(DATA)

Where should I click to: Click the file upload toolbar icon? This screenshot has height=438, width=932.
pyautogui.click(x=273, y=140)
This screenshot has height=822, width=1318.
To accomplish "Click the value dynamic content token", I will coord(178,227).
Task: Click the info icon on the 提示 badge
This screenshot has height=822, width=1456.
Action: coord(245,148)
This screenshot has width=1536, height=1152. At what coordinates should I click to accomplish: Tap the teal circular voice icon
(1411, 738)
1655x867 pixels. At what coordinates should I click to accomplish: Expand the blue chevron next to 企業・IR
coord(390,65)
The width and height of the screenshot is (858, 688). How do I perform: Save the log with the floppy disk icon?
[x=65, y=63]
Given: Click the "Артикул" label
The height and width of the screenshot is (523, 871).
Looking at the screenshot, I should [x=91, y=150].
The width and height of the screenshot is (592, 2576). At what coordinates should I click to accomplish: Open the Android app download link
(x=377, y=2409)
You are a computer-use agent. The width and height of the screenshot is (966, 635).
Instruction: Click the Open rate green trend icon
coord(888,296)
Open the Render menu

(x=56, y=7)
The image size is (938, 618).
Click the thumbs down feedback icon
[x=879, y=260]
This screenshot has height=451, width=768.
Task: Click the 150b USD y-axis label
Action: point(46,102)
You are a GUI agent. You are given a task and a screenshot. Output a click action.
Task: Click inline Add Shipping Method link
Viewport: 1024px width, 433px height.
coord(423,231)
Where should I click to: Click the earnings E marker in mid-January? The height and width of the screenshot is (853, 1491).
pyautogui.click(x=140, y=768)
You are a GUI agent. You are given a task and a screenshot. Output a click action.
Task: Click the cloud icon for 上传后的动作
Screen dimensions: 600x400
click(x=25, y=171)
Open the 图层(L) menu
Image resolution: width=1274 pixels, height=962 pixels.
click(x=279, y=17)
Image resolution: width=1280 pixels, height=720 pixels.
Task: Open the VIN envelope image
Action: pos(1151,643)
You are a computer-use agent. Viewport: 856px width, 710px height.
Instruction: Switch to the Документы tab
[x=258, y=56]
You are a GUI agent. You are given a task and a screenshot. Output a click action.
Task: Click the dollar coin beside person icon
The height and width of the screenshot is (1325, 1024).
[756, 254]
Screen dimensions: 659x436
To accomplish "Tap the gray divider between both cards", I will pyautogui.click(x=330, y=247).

(End DATA)

## TASK ITEM
In your response, reproduce the records exactly, every one.

## RESPONSE TO THIS EXERCISE
Where should I click to: Click the file upload toolbar icon? This screenshot has height=438, width=932.
pyautogui.click(x=273, y=140)
This screenshot has height=822, width=1318.
To accomplish "Click the value dynamic content token", I will coord(178,227).
Task: Click the info icon on the 提示 badge
This screenshot has height=822, width=1456.
Action: coord(245,148)
This screenshot has width=1536, height=1152. At what coordinates should I click to accomplish: Tap the teal circular voice icon
(1411, 738)
1655x867 pixels. At what coordinates should I click to accomplish: Expand the blue chevron next to 企業・IR
coord(390,65)
The width and height of the screenshot is (858, 688). How do I perform: Save the log with the floppy disk icon?
[x=65, y=63]
Given: Click the "Артикул" label
The height and width of the screenshot is (523, 871).
Looking at the screenshot, I should [x=91, y=150].
The width and height of the screenshot is (592, 2576). At what coordinates should I click to accomplish: Open the Android app download link
(x=377, y=2409)
You are a computer-use agent. The width and height of the screenshot is (966, 635).
Instruction: Click the Open rate green trend icon
coord(888,296)
Open the Render menu

(x=56, y=7)
The image size is (938, 618).
Click the thumbs down feedback icon
[x=879, y=260]
This screenshot has height=451, width=768.
Task: Click the 150b USD y-axis label
Action: point(46,102)
You are a GUI agent. You are given a task and a screenshot. Output a click action.
Task: Click inline Add Shipping Method link
Viewport: 1024px width, 433px height.
coord(423,231)
Where should I click to: Click the earnings E marker in mid-January? The height and width of the screenshot is (853, 1491).
pyautogui.click(x=140, y=768)
You are a GUI agent. You are given a task and a screenshot. Output a click action.
Task: Click the cloud icon for 上传后的动作
Screen dimensions: 600x400
click(x=25, y=171)
Open the 图层(L) menu
Image resolution: width=1274 pixels, height=962 pixels.
click(x=279, y=17)
Image resolution: width=1280 pixels, height=720 pixels.
Task: Open the VIN envelope image
Action: pos(1151,643)
You are a computer-use agent. Viewport: 856px width, 710px height.
Instruction: Switch to the Документы tab
[x=258, y=56]
You are a GUI agent. You are given a task and a screenshot. Output a click action.
Task: Click the dollar coin beside person icon
The height and width of the screenshot is (1325, 1024).
[756, 254]
Screen dimensions: 659x436
To accomplish "Tap the gray divider between both cards", I will pyautogui.click(x=330, y=247).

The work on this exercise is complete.